• _Written exercise_
Reproduce every one of the records below word for word.

Dataset entries
______________________________
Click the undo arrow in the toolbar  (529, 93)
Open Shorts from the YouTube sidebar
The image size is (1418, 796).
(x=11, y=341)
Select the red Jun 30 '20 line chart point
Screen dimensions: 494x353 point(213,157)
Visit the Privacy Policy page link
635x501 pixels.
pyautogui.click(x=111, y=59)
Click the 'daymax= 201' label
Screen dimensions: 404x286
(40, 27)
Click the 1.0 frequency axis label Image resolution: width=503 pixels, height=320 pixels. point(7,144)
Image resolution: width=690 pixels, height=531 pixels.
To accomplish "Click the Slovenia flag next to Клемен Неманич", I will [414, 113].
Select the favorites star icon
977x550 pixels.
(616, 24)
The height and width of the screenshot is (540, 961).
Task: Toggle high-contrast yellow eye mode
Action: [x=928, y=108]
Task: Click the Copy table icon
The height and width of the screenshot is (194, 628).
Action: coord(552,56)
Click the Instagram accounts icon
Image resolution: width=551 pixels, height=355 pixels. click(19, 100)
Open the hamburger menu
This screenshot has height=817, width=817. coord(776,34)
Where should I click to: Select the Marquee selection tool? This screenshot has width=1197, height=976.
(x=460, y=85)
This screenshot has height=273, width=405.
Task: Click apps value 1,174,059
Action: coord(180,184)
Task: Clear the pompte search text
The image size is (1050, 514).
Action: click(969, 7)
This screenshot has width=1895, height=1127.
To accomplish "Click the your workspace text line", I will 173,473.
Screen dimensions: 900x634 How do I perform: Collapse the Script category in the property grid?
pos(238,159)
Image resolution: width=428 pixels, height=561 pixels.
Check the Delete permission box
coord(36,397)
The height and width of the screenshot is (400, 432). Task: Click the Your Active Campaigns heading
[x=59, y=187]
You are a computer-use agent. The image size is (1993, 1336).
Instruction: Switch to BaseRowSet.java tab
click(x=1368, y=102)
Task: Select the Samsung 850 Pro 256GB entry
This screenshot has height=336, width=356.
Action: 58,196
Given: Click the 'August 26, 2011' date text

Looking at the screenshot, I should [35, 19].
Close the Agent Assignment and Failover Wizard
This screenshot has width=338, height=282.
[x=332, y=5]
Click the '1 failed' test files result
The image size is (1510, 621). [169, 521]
______________________________
• _Full answer_
Click the undo arrow in the toolbar  (529, 93)
Open Shorts from the YouTube sidebar
The image size is (1418, 796).
(x=11, y=341)
Select the red Jun 30 '20 line chart point
Screen dimensions: 494x353 point(213,157)
Visit the Privacy Policy page link
635x501 pixels.
pyautogui.click(x=111, y=59)
Click the 'daymax= 201' label
Screen dimensions: 404x286
(40, 27)
Click the 1.0 frequency axis label Image resolution: width=503 pixels, height=320 pixels. point(7,144)
Image resolution: width=690 pixels, height=531 pixels.
To accomplish "Click the Slovenia flag next to Клемен Неманич", I will [414, 113].
Select the favorites star icon
977x550 pixels.
(616, 24)
The height and width of the screenshot is (540, 961).
Task: Toggle high-contrast yellow eye mode
Action: [x=928, y=108]
Task: Click the Copy table icon
The height and width of the screenshot is (194, 628).
Action: coord(552,56)
Click the Instagram accounts icon
Image resolution: width=551 pixels, height=355 pixels. click(19, 100)
Open the hamburger menu
This screenshot has height=817, width=817. coord(776,34)
Where should I click to: Select the Marquee selection tool? This screenshot has width=1197, height=976.
(x=460, y=85)
This screenshot has height=273, width=405.
Task: Click apps value 1,174,059
Action: coord(180,184)
Task: Clear the pompte search text
The image size is (1050, 514).
Action: click(969, 7)
This screenshot has width=1895, height=1127.
To accomplish "Click the your workspace text line", I will 173,473.
Screen dimensions: 900x634 How do I perform: Collapse the Script category in the property grid?
pos(238,159)
Image resolution: width=428 pixels, height=561 pixels.
Check the Delete permission box
coord(36,397)
The height and width of the screenshot is (400, 432). Task: Click the Your Active Campaigns heading
[x=59, y=187]
You are a computer-use agent. The image size is (1993, 1336).
Instruction: Switch to BaseRowSet.java tab
click(x=1368, y=102)
Task: Select the Samsung 850 Pro 256GB entry
This screenshot has height=336, width=356.
Action: 58,196
Given: Click the 'August 26, 2011' date text

Looking at the screenshot, I should [35, 19].
Close the Agent Assignment and Failover Wizard
This screenshot has width=338, height=282.
[x=332, y=5]
Click the '1 failed' test files result
The image size is (1510, 621). [169, 521]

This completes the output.